** Opening Supplied information block **

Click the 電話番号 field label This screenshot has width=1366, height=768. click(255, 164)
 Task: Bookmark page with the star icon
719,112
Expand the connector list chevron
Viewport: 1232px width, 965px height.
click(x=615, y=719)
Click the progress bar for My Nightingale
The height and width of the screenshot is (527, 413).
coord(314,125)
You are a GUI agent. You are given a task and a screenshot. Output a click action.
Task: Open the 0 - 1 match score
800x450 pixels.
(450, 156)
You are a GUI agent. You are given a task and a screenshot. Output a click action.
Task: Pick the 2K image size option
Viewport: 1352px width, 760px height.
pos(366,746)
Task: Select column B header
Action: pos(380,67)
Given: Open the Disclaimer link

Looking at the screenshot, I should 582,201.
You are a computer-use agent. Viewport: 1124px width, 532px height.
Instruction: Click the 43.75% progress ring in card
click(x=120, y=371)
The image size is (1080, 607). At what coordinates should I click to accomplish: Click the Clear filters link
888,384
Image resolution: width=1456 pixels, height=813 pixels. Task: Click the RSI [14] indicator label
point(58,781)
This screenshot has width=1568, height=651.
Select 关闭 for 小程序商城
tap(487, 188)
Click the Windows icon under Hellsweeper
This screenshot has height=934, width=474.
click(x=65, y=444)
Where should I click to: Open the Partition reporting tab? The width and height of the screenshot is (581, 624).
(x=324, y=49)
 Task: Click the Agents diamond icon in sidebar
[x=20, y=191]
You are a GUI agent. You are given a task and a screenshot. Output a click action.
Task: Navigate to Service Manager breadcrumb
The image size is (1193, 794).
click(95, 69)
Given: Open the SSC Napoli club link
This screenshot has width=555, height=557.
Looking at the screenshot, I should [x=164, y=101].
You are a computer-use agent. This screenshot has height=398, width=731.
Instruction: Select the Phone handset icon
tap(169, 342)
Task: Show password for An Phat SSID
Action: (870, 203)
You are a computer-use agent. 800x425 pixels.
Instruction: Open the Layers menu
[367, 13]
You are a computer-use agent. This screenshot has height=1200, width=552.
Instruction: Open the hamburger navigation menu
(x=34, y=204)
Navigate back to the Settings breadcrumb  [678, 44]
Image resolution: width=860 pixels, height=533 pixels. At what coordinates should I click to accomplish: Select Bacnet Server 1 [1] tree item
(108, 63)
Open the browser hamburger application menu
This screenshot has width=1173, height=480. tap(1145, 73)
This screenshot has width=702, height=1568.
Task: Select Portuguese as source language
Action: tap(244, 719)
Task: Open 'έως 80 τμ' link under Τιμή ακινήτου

** Closing Supplied information block **

## Aim of the task
The response should be every record above restated exactly.

## Solution
Click the 電話番号 field label This screenshot has width=1366, height=768. click(255, 164)
 Task: Bookmark page with the star icon
719,112
Expand the connector list chevron
Viewport: 1232px width, 965px height.
click(x=615, y=719)
Click the progress bar for My Nightingale
The height and width of the screenshot is (527, 413).
coord(314,125)
You are a GUI agent. You are given a task and a screenshot. Output a click action.
Task: Open the 0 - 1 match score
800x450 pixels.
(450, 156)
You are a GUI agent. You are given a task and a screenshot. Output a click action.
Task: Pick the 2K image size option
Viewport: 1352px width, 760px height.
pos(366,746)
Task: Select column B header
Action: pos(380,67)
Given: Open the Disclaimer link

Looking at the screenshot, I should 582,201.
You are a computer-use agent. Viewport: 1124px width, 532px height.
Instruction: Click the 43.75% progress ring in card
click(x=120, y=371)
The image size is (1080, 607). At what coordinates should I click to accomplish: Click the Clear filters link
888,384
Image resolution: width=1456 pixels, height=813 pixels. Task: Click the RSI [14] indicator label
point(58,781)
This screenshot has width=1568, height=651.
Select 关闭 for 小程序商城
tap(487, 188)
Click the Windows icon under Hellsweeper
This screenshot has height=934, width=474.
click(x=65, y=444)
Where should I click to: Open the Partition reporting tab? The width and height of the screenshot is (581, 624).
(x=324, y=49)
 Task: Click the Agents diamond icon in sidebar
[x=20, y=191]
You are a GUI agent. You are given a task and a screenshot. Output a click action.
Task: Navigate to Service Manager breadcrumb
The image size is (1193, 794).
click(95, 69)
Given: Open the SSC Napoli club link
This screenshot has width=555, height=557.
Looking at the screenshot, I should [x=164, y=101].
You are a computer-use agent. This screenshot has height=398, width=731.
Instruction: Select the Phone handset icon
tap(169, 342)
Task: Show password for An Phat SSID
Action: (870, 203)
You are a computer-use agent. 800x425 pixels.
Instruction: Open the Layers menu
[367, 13]
You are a computer-use agent. This screenshot has height=1200, width=552.
Instruction: Open the hamburger navigation menu
(x=34, y=204)
Navigate back to the Settings breadcrumb  [678, 44]
Image resolution: width=860 pixels, height=533 pixels. At what coordinates should I click to accomplish: Select Bacnet Server 1 [1] tree item
(108, 63)
Open the browser hamburger application menu
This screenshot has width=1173, height=480. tap(1145, 73)
This screenshot has width=702, height=1568.
Task: Select Portuguese as source language
Action: tap(244, 719)
Task: Open 'έως 80 τμ' link under Τιμή ακινήτου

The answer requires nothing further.